• **SOURCE DOCUMENT**:
# VIP211Z receiver with 1000.2 LNB



## Pattebri95

I'm new to this site and looking for some help/suggestions. I purchased an extra dish and 1000.2 LNB to be used at a hunting camp for a couple of weeks per year. I take a receiver from the house (VIP211Z) to use during the times I'm there. For some reason, I can pick up 110 or 119 separately, but never together, and I can't get 129 at all. I've adjusted that dish multiple times, but maybe there's another option I'm missing and need to try? Any suggestions?


----------



## tylorert

Do you have somthing like a DP33 or DP44


----------



## RBA

Pattebri95 said:


> I'm new to this site and looking for some help/suggestions. I purchased an extra dish and 1000.2 LNB to be used at a hunting camp for a couple of weeks per year. I take a receiver from the house (VIP211Z) to use during the times I'm there. For some reason, I can pick up 110 or 119 separately, but never together, and I can't get 129 at all. I've adjusted that dish multiple times, but maybe there's another option I'm missing and need to try? Any suggestions?

[Saved entries]
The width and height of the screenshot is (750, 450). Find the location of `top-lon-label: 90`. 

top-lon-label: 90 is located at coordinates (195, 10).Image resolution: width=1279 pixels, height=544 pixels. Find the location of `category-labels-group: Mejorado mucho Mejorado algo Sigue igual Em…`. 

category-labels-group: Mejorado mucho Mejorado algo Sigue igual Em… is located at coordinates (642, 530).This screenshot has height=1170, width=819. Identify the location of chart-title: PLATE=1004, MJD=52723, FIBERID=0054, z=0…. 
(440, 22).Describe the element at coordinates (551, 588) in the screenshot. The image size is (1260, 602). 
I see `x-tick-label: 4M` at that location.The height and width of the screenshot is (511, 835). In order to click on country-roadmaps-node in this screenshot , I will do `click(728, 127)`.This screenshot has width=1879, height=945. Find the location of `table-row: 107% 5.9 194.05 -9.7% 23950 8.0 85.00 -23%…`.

• **EXERCISE INSTRUCTIONS**:
1. In the VIP211Z thread, which satellite does the original poster say they cannot get at all?
2. Resume the VIP211Z thread, picking up right after its last line.
The records are separate material and are not part of the VIP211Z thread.

• **RESPONSES**:
1. 129

2.
What dish did you pick up, a dish 500? A dish 1000.2? A dish 1000.4? Is the 1000.2 LNB an Eastern Arc or a Western Arc? Do you have a clear view to South Southwest?


----------



## Pattebri95

tylorert said:


> Do you have somthing like a DP33 or DP44


I don't have either. I had somebody tell me today to try the 44


----------



## Pattebri95

RBA said:


> What dish did you pick up, a dish 500? A dish 1000.2? A dish 1000.4? Is the 1000.2 LNB an Eastern Arc or a Western Arc? Do you have a clear view to South Southwest?


the actual dish itself says "Dish HD" on the face. Beyond that, I don't know anything about the actual dish. My brother obtained it from somewhere. The 1000.2 LNB is a western arc. I've got fairly good clearance to the SSW. Signal strength in the 50's-60's. It will flip back and forth from being locked on 110 and 119.


----------



## tylorert

I would try a DP33 or DP44, When I set up mine it was required to get everything. My advice: Try it


----------



## Pattebri95

tylorert said:


> I would try a DP33 or DP44, When I set up mine it was required to get everything. My advice: Try it


I will try it. Thanks. I'm far from a satellite TV install expert, but just wanted to be able to watch football while there. I've got one coax cable running from the LNB to the receiver and wondered if I needed something different there.


----------



## scooper

If you have a 1000.2 WA dish/LNB , your 211 should be able to see 129,119 and 110 satellite slots (this will also get you HD).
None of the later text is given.